KINGSTON - Incumbent U.S. Rep. Chris Gibson, R-Kinderhook, has defeated Democrat Julian Schreibman of Ulster County in the 19th Congressional District race.
As of this morning, Gibson was leading Schreibman by a margin of 137,870 to 120,060, with all but two of the 653 election precincts reporting.
Gibson released a statement via his Facebook page after Schreibman conceded.
"I want to thank our supporters, our volunteers, and the voters of the 19th Congressional District for placing their trust in me to represent them in Congress," Gibson's Facebook page said. "This was truly an effort that united people beyond party lines, and I am so incredibly grateful. At this moment, we need to come together and look forward. We need results, and I'm excited to get to work for every single person in Upstate New York."
Schreibman issued a statement early this morning, conceding the race and wishing Gibson well:
"I want to congratulate Congressman Chris Gibson on his victory tonight. I wish him good health, energy, and wisdom to represent all of us in the 19th Congressional district. While we have differed on many issues, he has served with honor during his time in Congress. It has been an incredible experience meeting so many wonderful people across the Hudson Valley and the Catskills, and I look forward to the next chapter in my life which, most immediately will mean spending more time with my wonderful family."
Gibson currently represents the 20th District, but parts of his district are to be combined with large swaths of the 22nd Congressional District, represented by retiring U.S. Rep. Maurice Hinchey, D-Saugerties, to form the 19th district.
The new district will include western Montgomery County.
The race to represent the newly drawn district, which also includes all of Ulster, Dutchess, Greene and Columbia counties, had tightened in recent weeks, with a Siena College poll showing last week that Schreibman pulled to within 5 points of Gibson after being down by 16 points in September.

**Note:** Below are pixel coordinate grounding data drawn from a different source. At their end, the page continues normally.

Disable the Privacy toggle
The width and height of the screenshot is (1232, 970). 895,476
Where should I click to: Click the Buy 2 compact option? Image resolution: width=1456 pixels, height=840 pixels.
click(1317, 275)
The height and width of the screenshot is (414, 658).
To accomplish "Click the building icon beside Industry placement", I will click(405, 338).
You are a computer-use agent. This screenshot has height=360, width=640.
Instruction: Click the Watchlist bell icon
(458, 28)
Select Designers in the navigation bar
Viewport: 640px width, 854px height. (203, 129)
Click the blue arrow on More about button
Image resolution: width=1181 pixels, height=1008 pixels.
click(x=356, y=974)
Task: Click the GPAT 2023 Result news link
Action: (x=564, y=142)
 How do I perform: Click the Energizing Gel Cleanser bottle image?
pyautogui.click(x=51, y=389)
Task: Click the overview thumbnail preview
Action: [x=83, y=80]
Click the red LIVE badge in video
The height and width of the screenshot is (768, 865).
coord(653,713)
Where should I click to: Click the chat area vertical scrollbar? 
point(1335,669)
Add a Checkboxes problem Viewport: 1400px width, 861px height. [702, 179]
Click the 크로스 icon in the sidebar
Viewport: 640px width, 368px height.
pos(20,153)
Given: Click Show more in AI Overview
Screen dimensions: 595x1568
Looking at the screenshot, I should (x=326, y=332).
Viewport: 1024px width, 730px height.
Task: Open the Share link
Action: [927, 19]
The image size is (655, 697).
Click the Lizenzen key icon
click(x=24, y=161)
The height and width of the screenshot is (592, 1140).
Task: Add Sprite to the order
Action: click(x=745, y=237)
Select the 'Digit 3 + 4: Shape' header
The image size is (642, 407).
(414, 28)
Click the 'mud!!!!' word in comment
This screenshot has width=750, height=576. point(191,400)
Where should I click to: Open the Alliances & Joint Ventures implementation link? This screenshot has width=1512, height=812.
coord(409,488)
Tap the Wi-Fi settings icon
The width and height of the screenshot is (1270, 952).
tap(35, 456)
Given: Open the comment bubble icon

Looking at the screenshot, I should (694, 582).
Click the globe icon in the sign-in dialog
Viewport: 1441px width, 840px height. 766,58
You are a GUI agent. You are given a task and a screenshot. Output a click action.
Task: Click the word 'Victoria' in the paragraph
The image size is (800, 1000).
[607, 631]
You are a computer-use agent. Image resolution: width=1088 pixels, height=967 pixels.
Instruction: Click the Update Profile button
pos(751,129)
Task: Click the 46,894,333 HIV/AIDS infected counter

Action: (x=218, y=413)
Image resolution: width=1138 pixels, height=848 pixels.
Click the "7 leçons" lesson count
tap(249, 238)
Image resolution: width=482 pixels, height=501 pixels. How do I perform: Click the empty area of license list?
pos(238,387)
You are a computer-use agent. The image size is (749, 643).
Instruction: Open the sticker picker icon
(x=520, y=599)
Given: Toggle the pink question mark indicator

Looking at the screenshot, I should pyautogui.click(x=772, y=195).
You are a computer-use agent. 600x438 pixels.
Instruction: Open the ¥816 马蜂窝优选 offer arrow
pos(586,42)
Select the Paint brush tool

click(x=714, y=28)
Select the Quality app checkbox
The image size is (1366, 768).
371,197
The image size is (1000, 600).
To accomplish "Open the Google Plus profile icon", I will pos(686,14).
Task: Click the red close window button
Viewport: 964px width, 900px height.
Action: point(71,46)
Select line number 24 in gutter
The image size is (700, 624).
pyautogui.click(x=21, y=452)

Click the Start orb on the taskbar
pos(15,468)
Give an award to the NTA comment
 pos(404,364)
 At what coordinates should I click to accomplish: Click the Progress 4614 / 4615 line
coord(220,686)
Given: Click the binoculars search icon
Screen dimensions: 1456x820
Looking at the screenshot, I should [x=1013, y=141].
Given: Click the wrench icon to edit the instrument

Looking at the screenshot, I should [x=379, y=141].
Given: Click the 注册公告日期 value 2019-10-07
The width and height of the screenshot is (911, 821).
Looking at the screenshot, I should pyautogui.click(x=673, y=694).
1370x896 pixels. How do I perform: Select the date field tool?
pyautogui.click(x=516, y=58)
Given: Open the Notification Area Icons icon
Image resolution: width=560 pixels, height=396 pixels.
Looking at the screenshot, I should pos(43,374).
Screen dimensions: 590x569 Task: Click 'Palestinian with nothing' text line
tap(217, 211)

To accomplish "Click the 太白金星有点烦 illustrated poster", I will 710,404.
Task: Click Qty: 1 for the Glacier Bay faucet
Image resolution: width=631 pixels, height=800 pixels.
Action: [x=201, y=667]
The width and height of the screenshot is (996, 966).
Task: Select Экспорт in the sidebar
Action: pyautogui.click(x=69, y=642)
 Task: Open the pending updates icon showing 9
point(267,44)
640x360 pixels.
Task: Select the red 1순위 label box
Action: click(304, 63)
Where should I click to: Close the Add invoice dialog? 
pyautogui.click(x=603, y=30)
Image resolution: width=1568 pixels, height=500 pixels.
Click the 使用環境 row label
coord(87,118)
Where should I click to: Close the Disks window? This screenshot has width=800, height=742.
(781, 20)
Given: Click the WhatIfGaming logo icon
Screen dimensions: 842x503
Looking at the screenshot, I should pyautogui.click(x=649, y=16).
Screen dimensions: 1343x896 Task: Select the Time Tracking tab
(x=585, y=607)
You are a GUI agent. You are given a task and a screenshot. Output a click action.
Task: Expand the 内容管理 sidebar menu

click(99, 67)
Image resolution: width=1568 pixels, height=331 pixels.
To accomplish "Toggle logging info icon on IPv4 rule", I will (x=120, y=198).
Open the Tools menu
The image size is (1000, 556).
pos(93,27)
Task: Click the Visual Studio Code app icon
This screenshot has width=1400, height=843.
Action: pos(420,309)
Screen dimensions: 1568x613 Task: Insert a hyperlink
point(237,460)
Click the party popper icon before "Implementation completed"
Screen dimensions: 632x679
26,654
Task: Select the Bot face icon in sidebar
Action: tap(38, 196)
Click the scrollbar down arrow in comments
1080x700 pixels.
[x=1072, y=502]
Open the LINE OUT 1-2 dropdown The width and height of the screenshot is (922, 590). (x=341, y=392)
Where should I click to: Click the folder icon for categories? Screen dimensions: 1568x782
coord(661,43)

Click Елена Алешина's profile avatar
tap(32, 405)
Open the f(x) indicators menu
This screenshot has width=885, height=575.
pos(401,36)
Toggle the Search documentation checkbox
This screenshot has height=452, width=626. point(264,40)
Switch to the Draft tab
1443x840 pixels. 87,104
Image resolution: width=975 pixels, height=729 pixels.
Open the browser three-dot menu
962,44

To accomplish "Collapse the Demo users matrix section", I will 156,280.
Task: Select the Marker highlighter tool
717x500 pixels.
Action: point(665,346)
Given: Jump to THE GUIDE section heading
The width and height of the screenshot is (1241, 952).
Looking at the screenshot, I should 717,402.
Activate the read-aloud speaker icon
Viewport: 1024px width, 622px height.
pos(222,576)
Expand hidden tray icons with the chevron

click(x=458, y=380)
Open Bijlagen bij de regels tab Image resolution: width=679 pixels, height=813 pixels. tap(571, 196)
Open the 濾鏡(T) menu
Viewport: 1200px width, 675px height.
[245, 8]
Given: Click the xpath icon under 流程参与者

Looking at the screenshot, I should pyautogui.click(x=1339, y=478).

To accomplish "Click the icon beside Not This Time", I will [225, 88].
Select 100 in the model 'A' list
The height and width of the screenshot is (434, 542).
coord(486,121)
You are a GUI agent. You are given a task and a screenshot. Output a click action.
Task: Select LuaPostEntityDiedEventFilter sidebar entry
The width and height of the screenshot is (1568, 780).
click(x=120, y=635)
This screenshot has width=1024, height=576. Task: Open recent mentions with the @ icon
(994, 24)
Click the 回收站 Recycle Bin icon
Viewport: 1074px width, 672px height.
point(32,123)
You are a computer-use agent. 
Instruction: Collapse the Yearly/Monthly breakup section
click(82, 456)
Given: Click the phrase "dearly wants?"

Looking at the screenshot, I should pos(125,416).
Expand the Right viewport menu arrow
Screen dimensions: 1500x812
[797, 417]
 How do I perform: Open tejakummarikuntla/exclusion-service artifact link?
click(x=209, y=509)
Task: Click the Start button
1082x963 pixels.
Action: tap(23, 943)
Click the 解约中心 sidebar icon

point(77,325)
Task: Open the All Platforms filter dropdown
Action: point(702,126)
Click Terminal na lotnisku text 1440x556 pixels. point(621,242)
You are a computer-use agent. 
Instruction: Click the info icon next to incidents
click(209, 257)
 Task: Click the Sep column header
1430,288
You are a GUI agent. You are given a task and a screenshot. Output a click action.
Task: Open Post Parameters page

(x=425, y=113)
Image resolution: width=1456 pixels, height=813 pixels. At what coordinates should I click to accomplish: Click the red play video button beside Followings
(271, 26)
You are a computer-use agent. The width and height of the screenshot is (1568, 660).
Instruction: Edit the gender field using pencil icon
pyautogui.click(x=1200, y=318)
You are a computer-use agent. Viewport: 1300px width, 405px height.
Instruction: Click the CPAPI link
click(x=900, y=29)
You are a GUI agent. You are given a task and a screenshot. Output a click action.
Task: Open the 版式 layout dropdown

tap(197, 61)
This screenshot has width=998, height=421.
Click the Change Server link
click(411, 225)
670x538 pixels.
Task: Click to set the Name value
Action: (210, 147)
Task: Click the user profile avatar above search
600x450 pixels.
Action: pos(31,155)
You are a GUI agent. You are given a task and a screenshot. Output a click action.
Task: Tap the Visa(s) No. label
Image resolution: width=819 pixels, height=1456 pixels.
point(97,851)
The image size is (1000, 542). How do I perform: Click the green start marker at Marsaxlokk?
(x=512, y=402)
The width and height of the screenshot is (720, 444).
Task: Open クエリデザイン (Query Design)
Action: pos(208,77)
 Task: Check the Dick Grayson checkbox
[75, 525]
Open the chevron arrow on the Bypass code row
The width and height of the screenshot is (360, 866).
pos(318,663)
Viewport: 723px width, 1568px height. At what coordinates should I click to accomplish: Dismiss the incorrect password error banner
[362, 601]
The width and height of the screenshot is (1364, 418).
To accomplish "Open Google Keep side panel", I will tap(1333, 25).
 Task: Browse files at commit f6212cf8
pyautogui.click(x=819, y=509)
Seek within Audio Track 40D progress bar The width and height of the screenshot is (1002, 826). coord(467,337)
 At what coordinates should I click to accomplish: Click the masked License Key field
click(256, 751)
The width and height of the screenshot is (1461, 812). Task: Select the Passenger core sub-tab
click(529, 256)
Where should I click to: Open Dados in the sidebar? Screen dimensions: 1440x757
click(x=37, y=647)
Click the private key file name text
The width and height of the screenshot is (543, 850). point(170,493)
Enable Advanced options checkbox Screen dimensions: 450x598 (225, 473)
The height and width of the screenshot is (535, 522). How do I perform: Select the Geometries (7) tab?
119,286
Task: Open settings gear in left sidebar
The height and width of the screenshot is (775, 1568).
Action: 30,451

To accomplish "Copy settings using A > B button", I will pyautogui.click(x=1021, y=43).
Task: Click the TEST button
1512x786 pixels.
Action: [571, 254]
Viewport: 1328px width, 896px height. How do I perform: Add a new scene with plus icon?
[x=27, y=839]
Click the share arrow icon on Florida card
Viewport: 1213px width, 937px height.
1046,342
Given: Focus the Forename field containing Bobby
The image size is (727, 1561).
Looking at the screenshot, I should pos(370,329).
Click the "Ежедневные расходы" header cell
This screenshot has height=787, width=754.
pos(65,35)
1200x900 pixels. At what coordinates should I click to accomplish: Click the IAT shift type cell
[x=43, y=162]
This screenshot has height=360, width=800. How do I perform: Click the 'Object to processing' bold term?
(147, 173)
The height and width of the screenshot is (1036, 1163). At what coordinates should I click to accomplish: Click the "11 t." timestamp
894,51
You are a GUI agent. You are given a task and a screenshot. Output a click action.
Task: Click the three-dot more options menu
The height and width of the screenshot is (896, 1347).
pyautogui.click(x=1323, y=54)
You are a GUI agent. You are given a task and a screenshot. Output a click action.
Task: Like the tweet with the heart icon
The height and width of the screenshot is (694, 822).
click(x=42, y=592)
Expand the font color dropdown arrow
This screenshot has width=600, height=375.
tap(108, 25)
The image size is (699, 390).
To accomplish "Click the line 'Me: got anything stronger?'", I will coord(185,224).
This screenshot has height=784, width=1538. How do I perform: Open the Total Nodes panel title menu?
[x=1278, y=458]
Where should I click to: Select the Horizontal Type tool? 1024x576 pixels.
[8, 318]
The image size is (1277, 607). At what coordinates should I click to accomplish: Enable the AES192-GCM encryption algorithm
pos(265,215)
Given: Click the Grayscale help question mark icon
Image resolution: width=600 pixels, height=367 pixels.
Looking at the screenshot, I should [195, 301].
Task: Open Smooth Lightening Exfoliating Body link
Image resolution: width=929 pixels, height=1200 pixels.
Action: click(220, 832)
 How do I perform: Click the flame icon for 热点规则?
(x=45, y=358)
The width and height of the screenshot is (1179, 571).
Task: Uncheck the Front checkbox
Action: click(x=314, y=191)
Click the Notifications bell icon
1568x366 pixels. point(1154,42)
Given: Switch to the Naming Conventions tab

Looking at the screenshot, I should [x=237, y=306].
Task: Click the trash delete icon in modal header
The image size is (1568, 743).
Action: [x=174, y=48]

Jobs, health care, and energy were hot topics in the contest, with Schreibman aggressively pointing out some of Gibson's controversial votes, like one the Republican cast in favor of GOP vice presidential candidate Paul Ryan's budget proposal last year; one that supported defunding Planned Parenthood; and one for a Washington, D.C., late-term abortion ban that made no exceptions for rape and incest victims.
While the former Ulster County Democratic chairman described Gibson as pursuing an extreme Tea Party agenda, the Kinderhook Republican described himself as a bipartisan problem solver who played key roles in crafting the latest U.S. transportation bill and helped improve rural access to broadband Internet service.
On the Ryan budget, Schreibman said the plan would turn Medicare into a voucher program, laying the groundwork for dismantling the popular entitlement program by setting up a system in which payments to the elderly would not keep pace with costs.
Gibson has said his vote was about moving forward the conversation about how to save the program before it goes bankrupt. He also supported the bipartisan Cooper-LaTourette budget as an alternative plan to save Medicare.
On jobs, Gibson's proposals include scaling back burdensome regulations, coming up with a fairer tax code, controlling costs that inhibit economic growth, increasing supply of fossil fuels while investing in renewable energy, ensuring credit is available to businesses that want to expand and pursuing fair trade agreements, among others.
Gibson is a retired U.S. Army colonel and veteran of Iraq. In his 24-year military career, he was deployed seven times. He has taught at the U.S. Military Academy at West Point, has a doctorate in government from Cornell University, and is the author of "Securing the State."
Schreibman, an attorney from Stone Ridge, is a partner in the law firm Wachtel, Masyr and Missry, where he specializes in litigation.